The data section start
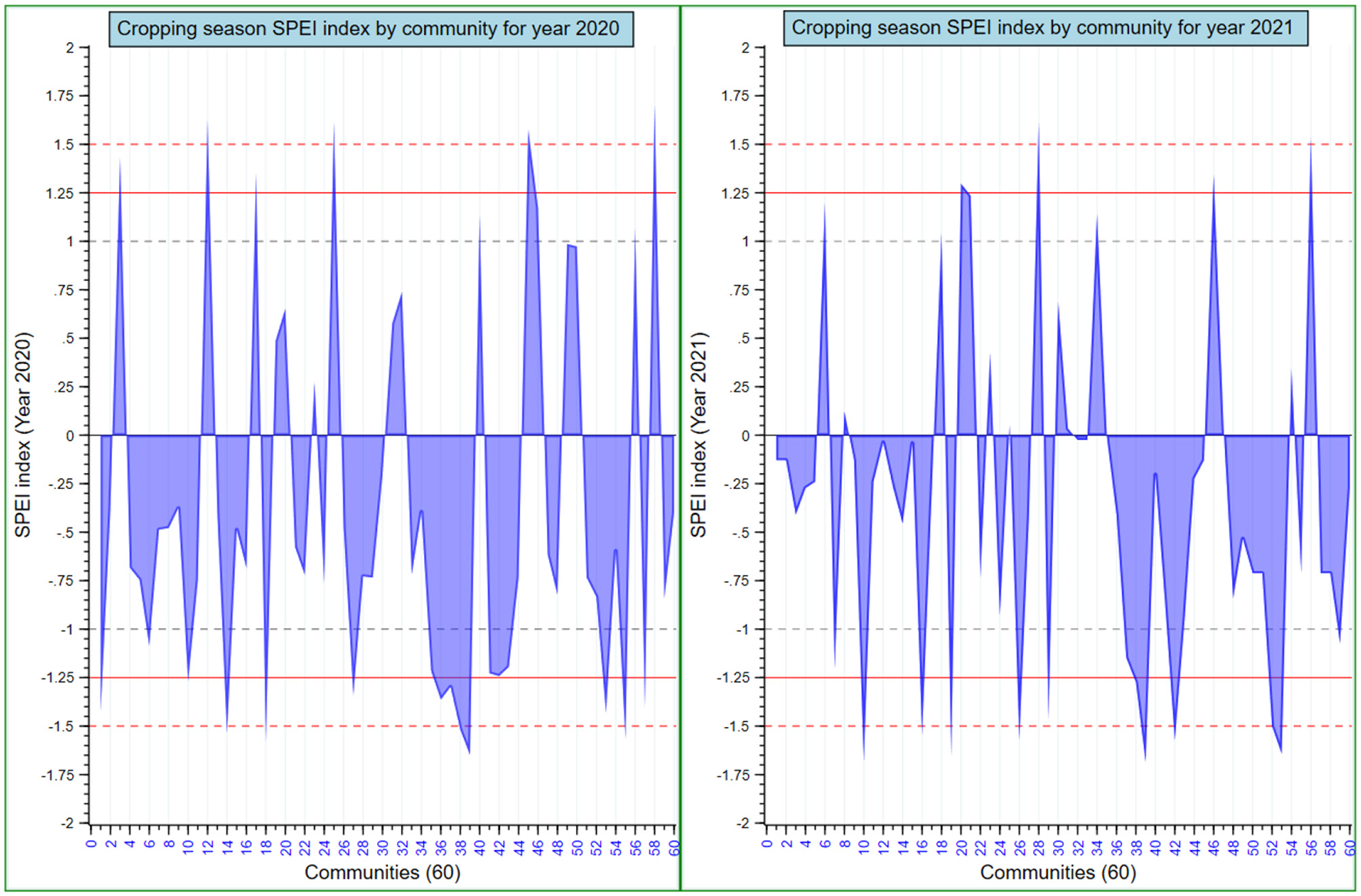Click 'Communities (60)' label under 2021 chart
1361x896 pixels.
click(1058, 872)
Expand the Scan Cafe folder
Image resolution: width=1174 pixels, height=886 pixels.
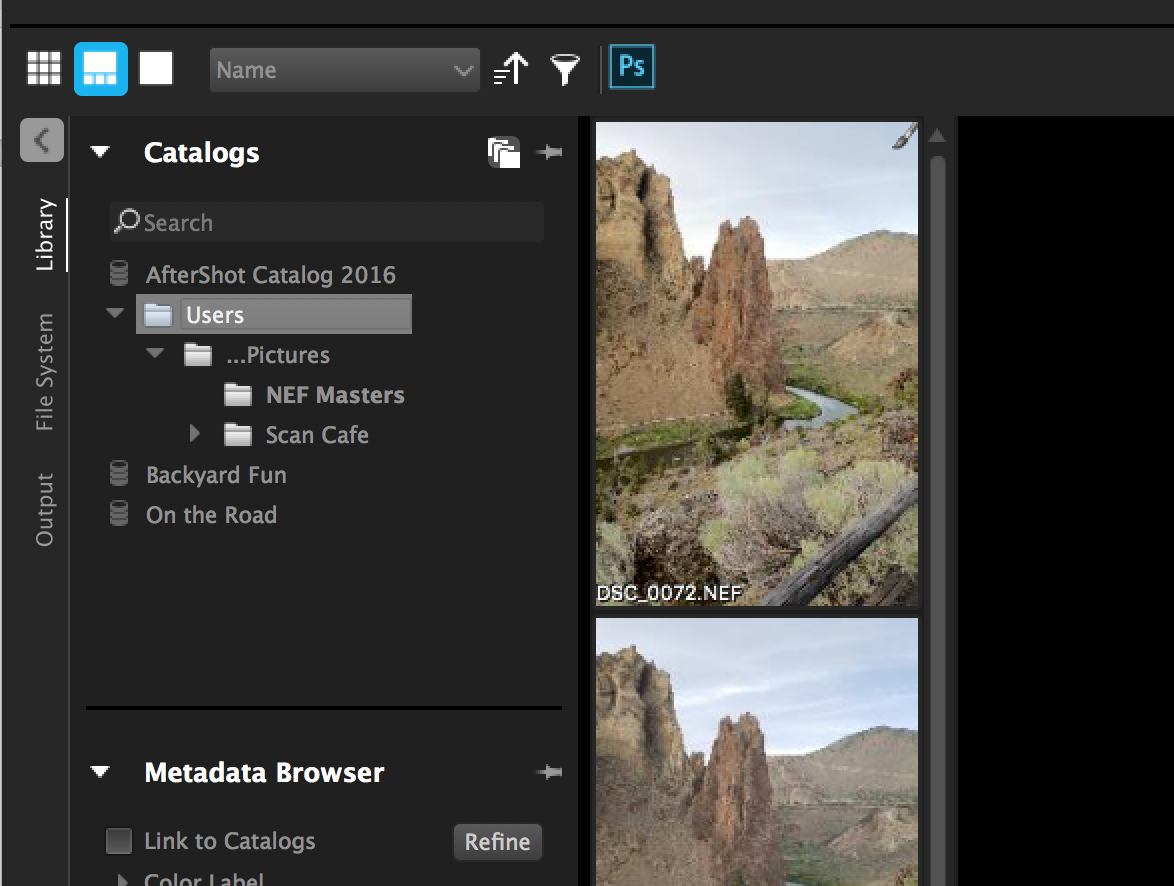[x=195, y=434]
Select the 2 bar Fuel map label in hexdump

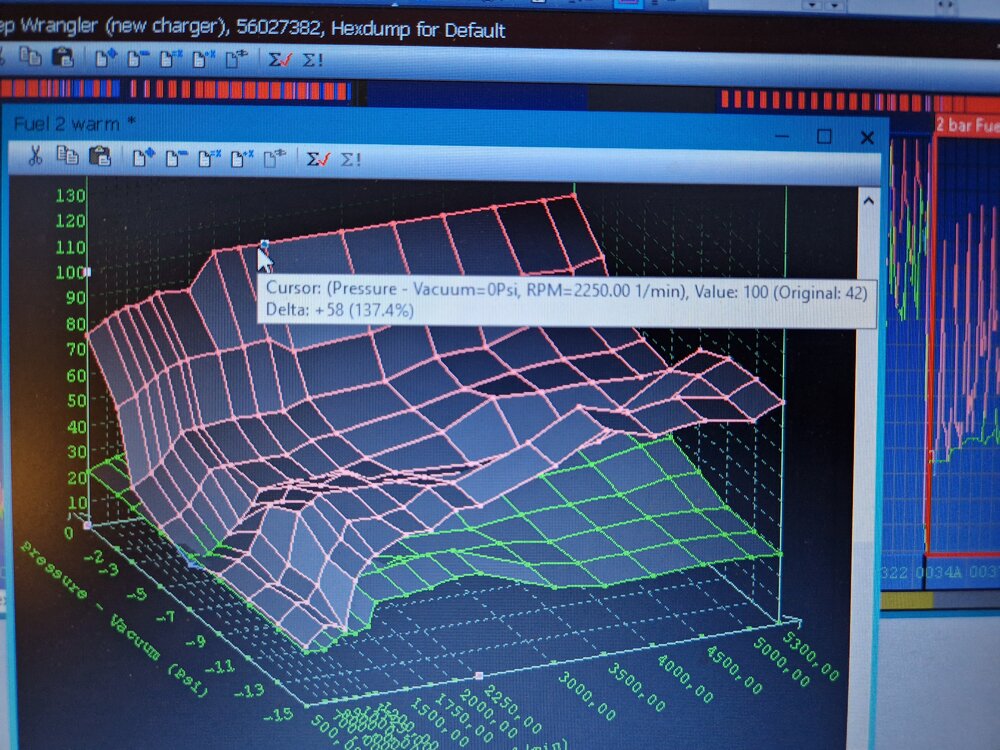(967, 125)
The data section end
The data section start
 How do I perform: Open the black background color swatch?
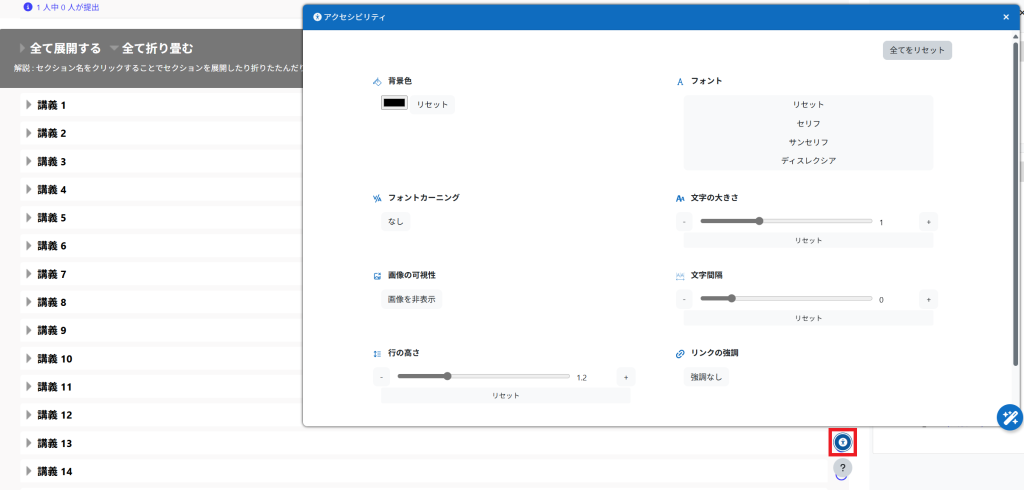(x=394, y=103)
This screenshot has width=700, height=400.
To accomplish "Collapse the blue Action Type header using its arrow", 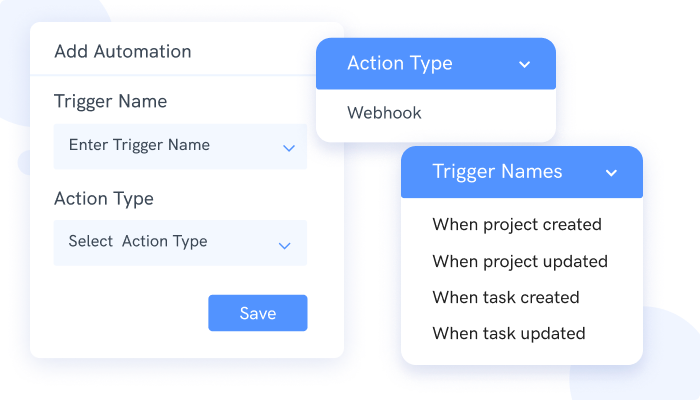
The data section end
**Assigned task**
Leaving all pictures out, output exactly the lines of the material above from the line with "How do I perform: Open" to the line with "the blue Action", both included.

**Response for this exercise**
 How do I perform: Open the black background color swatch?
(x=394, y=103)
This screenshot has width=700, height=400.
To accomplish "Collapse the blue Action Type header using its arrow", 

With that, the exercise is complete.